**WHAT YOU ARE ASKED TO DO**
Return, exactly as written, all lines from the line containing "You are a computer-use agent. The" to the end of the entries below, with both ends included.

**PROVIDED INFORMATION**
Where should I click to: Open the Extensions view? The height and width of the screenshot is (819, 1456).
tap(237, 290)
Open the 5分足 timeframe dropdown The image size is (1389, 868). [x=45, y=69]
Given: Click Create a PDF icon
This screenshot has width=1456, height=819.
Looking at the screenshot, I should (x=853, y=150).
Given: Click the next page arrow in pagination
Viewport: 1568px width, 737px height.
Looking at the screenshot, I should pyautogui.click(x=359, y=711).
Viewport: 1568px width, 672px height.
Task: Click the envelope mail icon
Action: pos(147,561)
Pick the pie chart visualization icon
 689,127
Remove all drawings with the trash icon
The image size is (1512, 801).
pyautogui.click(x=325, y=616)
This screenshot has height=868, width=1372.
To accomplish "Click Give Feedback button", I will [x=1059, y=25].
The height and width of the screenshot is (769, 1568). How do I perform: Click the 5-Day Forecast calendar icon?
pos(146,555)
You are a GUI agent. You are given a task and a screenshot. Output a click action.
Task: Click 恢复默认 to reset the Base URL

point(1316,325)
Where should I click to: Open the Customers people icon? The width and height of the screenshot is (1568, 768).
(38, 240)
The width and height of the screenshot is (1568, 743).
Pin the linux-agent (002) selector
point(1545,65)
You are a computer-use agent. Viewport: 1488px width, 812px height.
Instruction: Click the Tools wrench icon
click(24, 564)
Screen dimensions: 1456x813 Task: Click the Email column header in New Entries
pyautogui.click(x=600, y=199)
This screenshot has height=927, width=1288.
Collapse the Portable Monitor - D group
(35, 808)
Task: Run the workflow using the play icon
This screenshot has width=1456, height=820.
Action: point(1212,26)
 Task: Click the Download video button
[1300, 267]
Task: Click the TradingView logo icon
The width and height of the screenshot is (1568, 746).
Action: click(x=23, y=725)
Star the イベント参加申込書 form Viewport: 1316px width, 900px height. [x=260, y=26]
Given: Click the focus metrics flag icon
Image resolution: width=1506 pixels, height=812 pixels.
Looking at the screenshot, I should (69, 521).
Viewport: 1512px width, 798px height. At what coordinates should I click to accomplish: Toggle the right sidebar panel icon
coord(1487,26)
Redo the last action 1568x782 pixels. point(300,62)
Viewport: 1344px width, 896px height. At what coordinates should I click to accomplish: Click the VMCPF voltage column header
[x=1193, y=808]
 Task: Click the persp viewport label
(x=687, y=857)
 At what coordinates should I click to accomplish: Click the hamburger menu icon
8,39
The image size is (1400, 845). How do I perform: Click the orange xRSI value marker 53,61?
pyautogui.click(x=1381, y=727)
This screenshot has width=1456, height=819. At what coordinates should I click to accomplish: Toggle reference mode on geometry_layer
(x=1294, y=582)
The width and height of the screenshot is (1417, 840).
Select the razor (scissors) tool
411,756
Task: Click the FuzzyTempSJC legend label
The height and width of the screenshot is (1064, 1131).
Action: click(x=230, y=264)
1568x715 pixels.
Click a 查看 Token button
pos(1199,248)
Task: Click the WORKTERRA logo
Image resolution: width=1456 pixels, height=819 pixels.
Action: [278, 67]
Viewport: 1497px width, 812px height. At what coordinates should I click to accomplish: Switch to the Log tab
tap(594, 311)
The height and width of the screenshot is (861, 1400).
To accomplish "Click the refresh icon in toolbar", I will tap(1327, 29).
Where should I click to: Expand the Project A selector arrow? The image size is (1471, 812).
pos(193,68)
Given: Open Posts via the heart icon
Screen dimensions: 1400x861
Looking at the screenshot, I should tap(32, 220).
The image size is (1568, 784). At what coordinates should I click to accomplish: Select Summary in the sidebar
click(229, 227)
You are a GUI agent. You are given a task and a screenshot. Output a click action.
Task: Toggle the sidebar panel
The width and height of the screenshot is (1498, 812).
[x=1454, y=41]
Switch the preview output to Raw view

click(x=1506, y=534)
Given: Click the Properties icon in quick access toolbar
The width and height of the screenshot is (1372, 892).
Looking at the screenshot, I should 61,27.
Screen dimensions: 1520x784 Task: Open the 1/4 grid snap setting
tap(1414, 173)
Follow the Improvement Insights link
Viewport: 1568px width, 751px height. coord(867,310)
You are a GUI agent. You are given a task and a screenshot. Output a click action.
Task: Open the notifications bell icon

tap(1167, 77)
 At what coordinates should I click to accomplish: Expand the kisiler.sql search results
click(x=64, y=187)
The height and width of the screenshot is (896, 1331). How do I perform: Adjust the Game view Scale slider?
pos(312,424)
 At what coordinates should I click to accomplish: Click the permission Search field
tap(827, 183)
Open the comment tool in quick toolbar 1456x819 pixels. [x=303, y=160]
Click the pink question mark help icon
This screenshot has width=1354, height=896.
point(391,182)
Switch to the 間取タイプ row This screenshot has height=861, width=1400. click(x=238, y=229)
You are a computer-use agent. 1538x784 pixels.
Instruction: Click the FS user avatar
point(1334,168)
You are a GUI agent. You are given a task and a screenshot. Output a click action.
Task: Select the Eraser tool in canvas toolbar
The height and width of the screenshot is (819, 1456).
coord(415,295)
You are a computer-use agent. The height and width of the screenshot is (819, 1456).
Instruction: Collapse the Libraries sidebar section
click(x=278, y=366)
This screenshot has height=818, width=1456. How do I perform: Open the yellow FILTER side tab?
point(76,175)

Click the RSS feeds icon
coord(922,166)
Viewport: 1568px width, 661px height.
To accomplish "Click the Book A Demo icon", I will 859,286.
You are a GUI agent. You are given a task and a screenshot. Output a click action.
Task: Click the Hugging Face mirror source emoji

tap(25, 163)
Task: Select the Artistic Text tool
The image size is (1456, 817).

**SOLUTION**
You are a computer-use agent. The height and width of the screenshot is (819, 1456).
Instruction: Collapse the Libraries sidebar section
click(x=278, y=366)
This screenshot has height=818, width=1456. How do I perform: Open the yellow FILTER side tab?
point(76,175)

Click the RSS feeds icon
coord(922,166)
Viewport: 1568px width, 661px height.
To accomplish "Click the Book A Demo icon", I will 859,286.
You are a GUI agent. You are given a task and a screenshot. Output a click action.
Task: Click the Hugging Face mirror source emoji

tap(25, 163)
Task: Select the Artistic Text tool
The image size is (1456, 817).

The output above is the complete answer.